In a new study published in the journal, Neuroscience Letters, 15 Carmelite nuns volunteered to be tested by reliving a mystical experience of God. Which makes sense, since it is pretty hard to get those things to occur on demand. And the results were fascinating.
Rather than reveal a spiritual centre in the brain, a module of neural circuits specifically designed for religious experience, the study demonstrated that a dozen different regions of the brain are activated during a mystical experience.

In other words, mystical experiences are mediated by several brain regions and systems normally implicated in functions such as self-consciousness, emotion and body representation.

This research, by the way, neither proves nor disproves the existence of God. It merely points out that there is a consistent template in the brain of various regions that are acted upon [if one believes in God] or interact themselves [if one prefers God neutral language] to mediate our understanding of the human mystical experience of God.

Though I do wonder the differences one would find in the areas that light up between Carmelite Nuns and Jihadists, for example, whose mediated experience of God is far more violent. For even in such areas as mysticism, there is, of course, a great deal of cultural baggage that is carried by the generations, extraneous to the originitive intuition of God - to get Hegelian for the moment, or at least to borrow his terminology from the Philosophy of Religion.

Another point worth knowing is that this line of research developed from the observation that epilectics were prone to religious hallucinations.
Speculation about the God spot was triggered when a team at the University of California, San Diego, saw that people with temporal-lobe epilepsy were prone to religious hallucinations.

This led Michael Persinger, a neuropsychologist at Laurentian University in Canada, to stimulate emporal lobes artificially to see if he could induce a religious state. He found that he could create a "sensed presence".
The fact that this state can be induced also proves or disproves nothing. In point of fact, drugs can sometimes replicate the mystical state as well. Creating a mystical state "artifically" does not mean that such experiences are not real. Particularly, I would say, for the person experiencing them.

Meanwhile, this phenomenon makes me recall a related fact, that Prince Myshkin, the main character in The Idiot, by Fyodor Doestoevsky, a man of great religious and mystical sensitivity, is also an epilectic. Which is a very interesting observation on Doestoevsky part.

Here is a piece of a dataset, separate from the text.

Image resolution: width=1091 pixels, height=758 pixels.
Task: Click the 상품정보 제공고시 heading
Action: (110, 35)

For example, Sir John Taverner, the well known composer, has spoken openly about how his late onset epilepsy has effected his music.
He has also suffered in recent years from temporal lobe epilepsy, a condition associated with out-of-body experiences and quasi-religious visions.

Does he ever wonder whether his angel of inspiration might be a trick of biology?

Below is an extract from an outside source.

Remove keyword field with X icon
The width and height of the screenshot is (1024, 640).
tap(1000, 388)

"My neurologist kept asking me after my first attack, 'Has your music changed?' and I said, 'In a way it has, yes, it has become more contemplative.' He told me about the conversion of St Paul, that they knew in some form that he had epilepsy. But, my neurologist said, this in no way discredits the authenticity of the experience of a vision - indeed medical conditions can actually bring about this spiritual state."

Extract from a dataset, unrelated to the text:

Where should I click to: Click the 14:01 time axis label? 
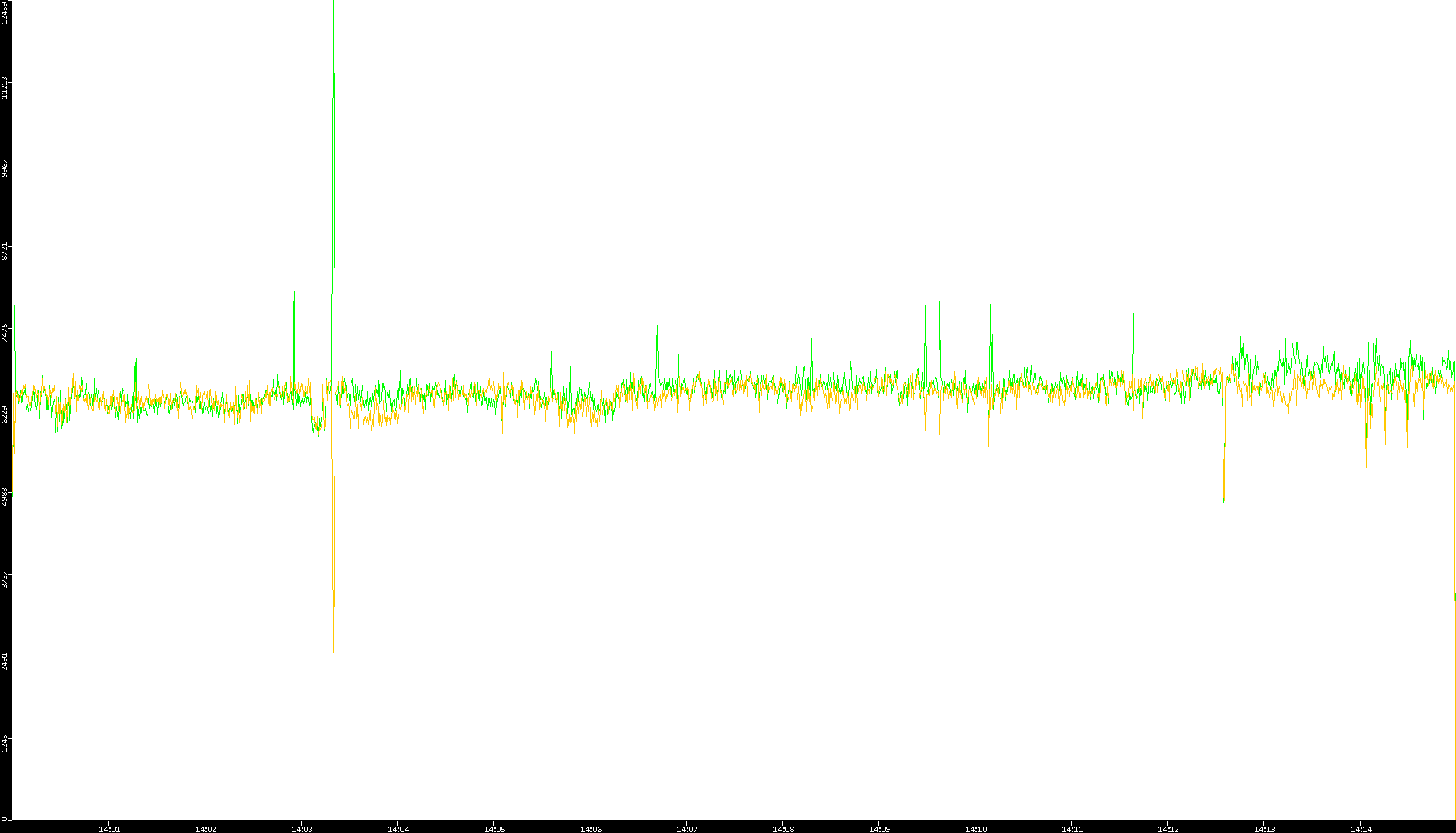[109, 828]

So if his music is divinely inspired, what is he, as a composer, adding to it?

"Well, when I return from my walks, my ideas get noted down on different pieces of manuscript - probably in the end there are a hundred little jottings and scribblings strewn all over the room. That's where the medieval concept of composer as craftsman comes in.

"The ideas that come from that other place, wherever it is, may seem chaotic, but they are not. That's what's really mysterious. I look at all these sketches and scribbles and see there is a connection between all of them. That is the stage at which I wrestle as a craftsman with the mathematics of the composition, the form and structure. But that's a wonderful wrestling, there's no angst involved, no ego."

Does he worry that one day the angel will stop visiting him?

"Yes. As I draw near to the end of a piece of music, I have an almost obsessive desire to start another one, just in case. Nowadays I have faith that it will happen, but even if there are two hours when there is music not actually coming to me, then that bothers me. It's very difficult for me to relax in that sense, because I've always said that writing for me is prayer, it's my umbilical cord, my reason for existing."